WHAT IS BEING ASKED>
Which lines run from the line with "The image size is (600, 360)." through the line with "The width and height of the screenshot is (1316, 918)." in the entries below? Print them exactly, both ends included, and nothing more.

(Saved data entries)
———

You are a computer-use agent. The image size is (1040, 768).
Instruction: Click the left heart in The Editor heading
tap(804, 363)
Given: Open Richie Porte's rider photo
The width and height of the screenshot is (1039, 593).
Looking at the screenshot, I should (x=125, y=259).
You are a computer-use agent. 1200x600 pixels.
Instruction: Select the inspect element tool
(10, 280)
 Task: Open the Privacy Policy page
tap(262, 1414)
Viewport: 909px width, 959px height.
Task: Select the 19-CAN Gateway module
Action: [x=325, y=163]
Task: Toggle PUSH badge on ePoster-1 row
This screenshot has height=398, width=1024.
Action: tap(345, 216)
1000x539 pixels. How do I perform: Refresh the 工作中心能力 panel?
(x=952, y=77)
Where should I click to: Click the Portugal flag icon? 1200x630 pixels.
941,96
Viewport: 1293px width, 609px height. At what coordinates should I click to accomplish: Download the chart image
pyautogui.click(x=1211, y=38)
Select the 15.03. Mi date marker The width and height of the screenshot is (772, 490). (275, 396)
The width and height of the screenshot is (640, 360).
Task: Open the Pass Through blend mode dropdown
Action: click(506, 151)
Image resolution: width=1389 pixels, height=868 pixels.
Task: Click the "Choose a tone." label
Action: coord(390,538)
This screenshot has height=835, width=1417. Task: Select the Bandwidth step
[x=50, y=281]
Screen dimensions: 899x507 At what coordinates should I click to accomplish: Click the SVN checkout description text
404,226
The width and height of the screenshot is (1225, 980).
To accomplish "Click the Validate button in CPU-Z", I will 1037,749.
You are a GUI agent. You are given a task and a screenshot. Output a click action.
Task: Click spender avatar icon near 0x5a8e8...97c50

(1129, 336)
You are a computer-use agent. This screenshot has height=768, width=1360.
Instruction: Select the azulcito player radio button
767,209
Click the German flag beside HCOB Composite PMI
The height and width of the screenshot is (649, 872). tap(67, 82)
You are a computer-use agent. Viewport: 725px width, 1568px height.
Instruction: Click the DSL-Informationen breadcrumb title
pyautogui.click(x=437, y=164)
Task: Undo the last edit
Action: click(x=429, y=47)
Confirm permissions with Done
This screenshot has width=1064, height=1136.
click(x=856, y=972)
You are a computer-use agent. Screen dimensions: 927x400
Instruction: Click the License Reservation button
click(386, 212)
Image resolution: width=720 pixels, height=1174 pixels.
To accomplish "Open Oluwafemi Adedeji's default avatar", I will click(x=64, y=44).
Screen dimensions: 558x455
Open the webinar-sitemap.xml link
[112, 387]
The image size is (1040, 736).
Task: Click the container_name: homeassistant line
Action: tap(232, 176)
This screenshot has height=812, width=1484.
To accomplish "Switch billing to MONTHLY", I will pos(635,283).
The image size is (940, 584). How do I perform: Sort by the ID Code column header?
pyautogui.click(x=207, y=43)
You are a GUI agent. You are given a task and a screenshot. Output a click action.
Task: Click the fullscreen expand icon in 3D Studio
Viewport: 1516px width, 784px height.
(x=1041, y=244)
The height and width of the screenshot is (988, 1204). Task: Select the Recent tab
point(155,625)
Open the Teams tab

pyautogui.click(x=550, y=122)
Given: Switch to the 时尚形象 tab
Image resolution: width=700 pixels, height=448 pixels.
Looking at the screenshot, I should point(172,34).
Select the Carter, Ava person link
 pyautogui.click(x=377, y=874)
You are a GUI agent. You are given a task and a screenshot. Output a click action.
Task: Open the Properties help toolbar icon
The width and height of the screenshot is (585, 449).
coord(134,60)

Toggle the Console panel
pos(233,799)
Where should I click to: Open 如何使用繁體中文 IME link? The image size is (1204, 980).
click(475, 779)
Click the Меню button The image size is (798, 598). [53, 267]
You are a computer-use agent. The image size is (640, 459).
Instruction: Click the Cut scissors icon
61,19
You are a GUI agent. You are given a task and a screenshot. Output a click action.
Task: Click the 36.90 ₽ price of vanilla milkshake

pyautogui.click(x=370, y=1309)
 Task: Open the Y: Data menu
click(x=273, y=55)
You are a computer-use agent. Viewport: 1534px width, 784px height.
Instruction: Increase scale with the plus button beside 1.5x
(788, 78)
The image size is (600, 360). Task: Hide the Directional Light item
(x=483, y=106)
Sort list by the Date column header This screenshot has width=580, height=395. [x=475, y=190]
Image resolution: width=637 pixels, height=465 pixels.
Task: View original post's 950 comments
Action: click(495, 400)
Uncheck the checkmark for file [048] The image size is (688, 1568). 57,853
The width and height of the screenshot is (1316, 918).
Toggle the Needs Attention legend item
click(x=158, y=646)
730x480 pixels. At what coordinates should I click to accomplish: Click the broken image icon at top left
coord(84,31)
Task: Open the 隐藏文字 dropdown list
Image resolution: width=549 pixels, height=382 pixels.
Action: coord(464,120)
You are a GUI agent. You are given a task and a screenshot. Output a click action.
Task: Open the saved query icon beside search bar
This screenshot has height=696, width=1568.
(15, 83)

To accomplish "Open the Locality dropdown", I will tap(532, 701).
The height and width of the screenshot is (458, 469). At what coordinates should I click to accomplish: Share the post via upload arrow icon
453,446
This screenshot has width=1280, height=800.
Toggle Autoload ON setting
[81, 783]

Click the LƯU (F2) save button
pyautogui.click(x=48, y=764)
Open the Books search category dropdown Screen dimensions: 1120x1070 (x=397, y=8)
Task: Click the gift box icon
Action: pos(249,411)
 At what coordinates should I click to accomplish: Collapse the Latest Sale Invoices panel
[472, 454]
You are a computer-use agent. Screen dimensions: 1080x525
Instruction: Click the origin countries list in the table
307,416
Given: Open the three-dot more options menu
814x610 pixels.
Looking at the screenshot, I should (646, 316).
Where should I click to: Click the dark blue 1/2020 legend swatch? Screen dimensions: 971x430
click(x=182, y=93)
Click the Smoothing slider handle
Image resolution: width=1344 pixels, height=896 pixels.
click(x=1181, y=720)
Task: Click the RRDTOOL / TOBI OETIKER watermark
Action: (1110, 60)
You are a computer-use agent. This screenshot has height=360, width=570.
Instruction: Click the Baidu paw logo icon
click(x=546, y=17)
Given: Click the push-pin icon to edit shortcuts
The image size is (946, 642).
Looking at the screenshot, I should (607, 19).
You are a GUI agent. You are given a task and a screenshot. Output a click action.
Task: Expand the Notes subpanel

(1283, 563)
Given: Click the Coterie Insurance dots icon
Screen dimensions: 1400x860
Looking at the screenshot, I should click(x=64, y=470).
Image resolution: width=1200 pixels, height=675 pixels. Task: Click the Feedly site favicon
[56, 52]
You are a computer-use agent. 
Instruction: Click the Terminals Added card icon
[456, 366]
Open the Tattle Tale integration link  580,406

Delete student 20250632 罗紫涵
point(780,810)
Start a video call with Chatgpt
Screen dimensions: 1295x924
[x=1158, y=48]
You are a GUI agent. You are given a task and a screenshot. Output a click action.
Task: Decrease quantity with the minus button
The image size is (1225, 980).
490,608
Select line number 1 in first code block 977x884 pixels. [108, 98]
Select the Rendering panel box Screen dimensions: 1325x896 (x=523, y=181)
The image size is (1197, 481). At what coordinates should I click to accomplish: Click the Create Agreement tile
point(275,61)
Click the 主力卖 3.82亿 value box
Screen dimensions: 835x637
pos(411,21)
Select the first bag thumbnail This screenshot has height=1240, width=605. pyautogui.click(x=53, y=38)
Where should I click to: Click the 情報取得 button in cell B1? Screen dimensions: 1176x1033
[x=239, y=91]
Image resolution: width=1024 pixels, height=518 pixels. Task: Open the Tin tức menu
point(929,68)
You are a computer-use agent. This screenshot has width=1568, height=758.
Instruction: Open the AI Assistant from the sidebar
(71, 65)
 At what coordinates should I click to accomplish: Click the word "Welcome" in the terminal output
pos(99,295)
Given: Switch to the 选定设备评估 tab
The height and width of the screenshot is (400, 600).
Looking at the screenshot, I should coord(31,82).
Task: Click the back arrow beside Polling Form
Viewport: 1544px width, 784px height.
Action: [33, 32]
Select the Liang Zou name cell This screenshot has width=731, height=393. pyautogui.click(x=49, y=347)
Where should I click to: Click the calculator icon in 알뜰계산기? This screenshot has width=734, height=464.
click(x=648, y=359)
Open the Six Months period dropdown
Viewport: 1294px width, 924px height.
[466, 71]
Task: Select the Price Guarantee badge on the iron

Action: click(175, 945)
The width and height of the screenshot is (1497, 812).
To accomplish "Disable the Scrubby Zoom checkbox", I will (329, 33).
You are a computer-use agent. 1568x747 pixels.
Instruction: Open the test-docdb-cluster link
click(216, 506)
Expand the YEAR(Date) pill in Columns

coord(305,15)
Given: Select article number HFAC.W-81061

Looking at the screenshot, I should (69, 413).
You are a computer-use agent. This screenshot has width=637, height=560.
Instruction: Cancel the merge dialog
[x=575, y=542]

———

WRITTEN SOLUTION>
The image size is (600, 360). Task: Hide the Directional Light item
(x=483, y=106)
Sort list by the Date column header This screenshot has width=580, height=395. [x=475, y=190]
Image resolution: width=637 pixels, height=465 pixels.
Task: View original post's 950 comments
Action: click(495, 400)
Uncheck the checkmark for file [048] The image size is (688, 1568). 57,853
The width and height of the screenshot is (1316, 918).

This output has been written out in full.